Tools – Likewise, there is a wide range of incident response tools from both commercial and open source origins. Categories include but are not limited to:
- Scanning tools – These identify incident artifacts and/or characteristics of vulnerabilities that help gauge the scope of a given incident. Examples are: OS fingerprinting, TCP/UDP port scanning, and software vulnerability scanning.
- Acquisition tools – These copy data in pristine condition for later analysis. The scope of acquisition sits on a broad range: from a single file, to random access memory, to entire hard drive, and so on.
- Analysis tools – These help determine the behavior of unwanted activity, e.g., malicious insider activity and malware, so that conclusions can be reached regarding impact and needed remediation actions. A few examples are security event log analysis tools, network traffic analysis tools, and specialized tools that detect certain image characteristics(like pornographic material), or text format characteristics( like Social Security or credit card numbers).
- Reporting tools – These facilitate tagging and reporting of evidence in various formats suitable for the incident response team, management, law enforcement, and others.
- Workflow and documentation tools – These track every step in the incident response process, from initial report through resolution. Some also facilitate collection and storage of documentation at each step, as well as provide historical data needed to generate incident-related metrics.
Incident response tools in these and other categories are generally available as single products, although they might also be included in integrated product suites that seek to provide incident responders with a common "workbench" of tools from multiple categories. Additionally, these tools might be featured in products having much broader purposes than simply incident response. For example, products that facilitate governance, risk, and compliance process, i.e., GRC systems, typically include an incident/issue workflow and documentation component.

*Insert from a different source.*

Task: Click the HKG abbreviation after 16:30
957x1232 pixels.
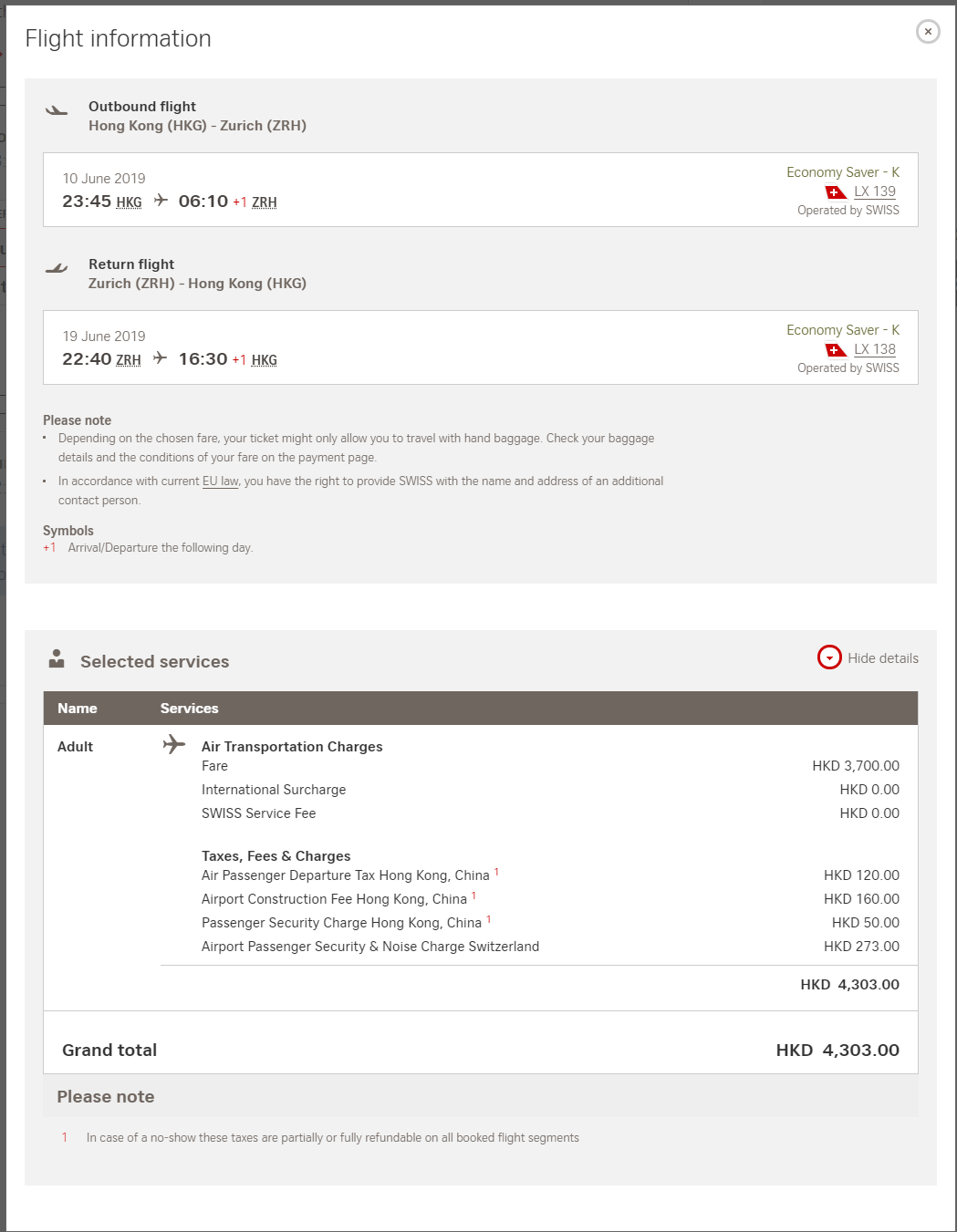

- The Incident Management and Response chapter of the EDUCAUSE Information Security Guide provides an overview of effective incident management approaches, a list of recommended tools for incident handlers, links to example practices at selected institutions, and other helpful guidance.
- NIST Special Publication 800-61: Computer Security Incident Handling Guide provides guidelines on detecting and handling incidents.
- NIST Special Publication 800-83: Guide to Malware Incident Prevention and Handling for Desktops and Laptops.
- NIST Special Publication 800-86: Guide to Integrating Forensic Techniques into Incident Response.